Drift Detection
Drift happens when the live state in Consul diverges from the desired state in Git. Someone edits a key directly in the Consul UI, a deploy script sets a value that was never committed, or a key gets deleted by accident. Drift detection finds these differences.
How it works
Guardian reads the desired state from the Git backup repository and the actual state from Consul KV, then compares them key by key.
Git (desired state) Consul (actual state)
───────────────── ──────────────────────
config/db/host = "db1" config/db/host = "db2" → DRIFTED
config/db/port = "5432" config/db/port = "5432" → In Sync
config/cache/ttl = "300" (missing) → MISSING
(not in Git) config/temp/data = "abc" → EXTRA
Running drift detection
CLI
consul-guardian drift \
--consul-addr http://localhost:8500 \
--prefix "config/" \
--git-repo ./consul-backup
Output:
Drift Report (2026-04-04 14:30:00 UTC)
================================================
In Sync: 42
Missing: 2 (in Git, not in Consul)
Extra: 1 (in Consul, not in Git)
Drifted: 3 (values differ)
MISSING config/cache/ttl
MISSING config/cache/max-size
EXTRA config/temp/debug-mode
DRIFTED config/database/host
DRIFTED config/database/max-connections
DRIFTED config/redis/timeout
Dashboard
Navigate to the Drift Detection page and click "Run Scan". Results appear inline with the expected and actual values for drifted keys.
Drift categories
| Status | Meaning | Example |
|---|---|---|
| MISSING | Key exists in Git but not in Consul | A key was deleted from Consul but the Git record remains |
| EXTRA | Key exists in Consul but not in Git | Someone added a key directly in Consul without going through the normal process |
| DRIFTED | Key exists in both, values differ | A value was changed in Consul after Guardian's last sync |
Using drift in CI/CD
The drift command exits with code 1 when drift is detected. This makes it easy to add as a CI check:
# GitHub Actions
- name: Check for config drift
run: |
consul-guardian drift \
--consul-addr ${{ secrets.CONSUL_ADDR }} \
--consul-token ${{ secrets.CONSUL_TOKEN }} \
--prefix "config/" \
--git-repo ./consul-backup
# GitLab CI
drift-check:
stage: validate
script:
- consul-guardian drift --prefix "config/" --git-repo ./consul-backup
allow_failure: false
A failed drift check blocks the pipeline, forcing the team to reconcile the difference before proceeding.
Scheduled drift checks
Run drift detection on a cron schedule to catch manual changes early:
# GitHub Actions - run every hour
on:
schedule:
- cron: '0 * * * *'
jobs:
drift-check:
runs-on: ubuntu-latest
steps:
- uses: actions/checkout@v4
- name: Run drift detection
run: consul-guardian drift --prefix "config/"
- name: Notify on drift
if: failure()
run: |
curl -X POST ${{ secrets.SLACK_WEBHOOK }} \
-d '{"text":"Config drift detected in production Consul!"}'
Auto-reconciliation
Currently, drift detection is read-only. To fix drift, use the restore command to push the Git state back to Consul.

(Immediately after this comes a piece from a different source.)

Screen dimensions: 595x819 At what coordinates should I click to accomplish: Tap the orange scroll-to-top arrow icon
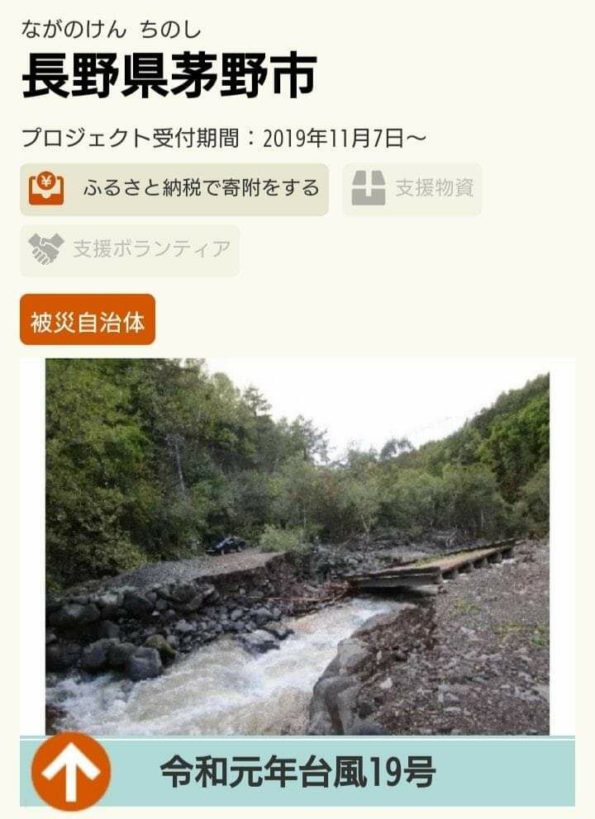(71, 771)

A future version will support --auto-reconcile to automatically fix detected drift.
Real-world example
A team runs Guardian's drift check as a daily cron job. One morning, the check fails: config/payment/timeout has drifted from "30s" (Git) to "5s" (Consul). Investigation reveals a developer set the timeout to 5 seconds during load testing yesterday and forgot to revert it. Without drift detection, this would have caused payment timeouts in production when traffic spiked.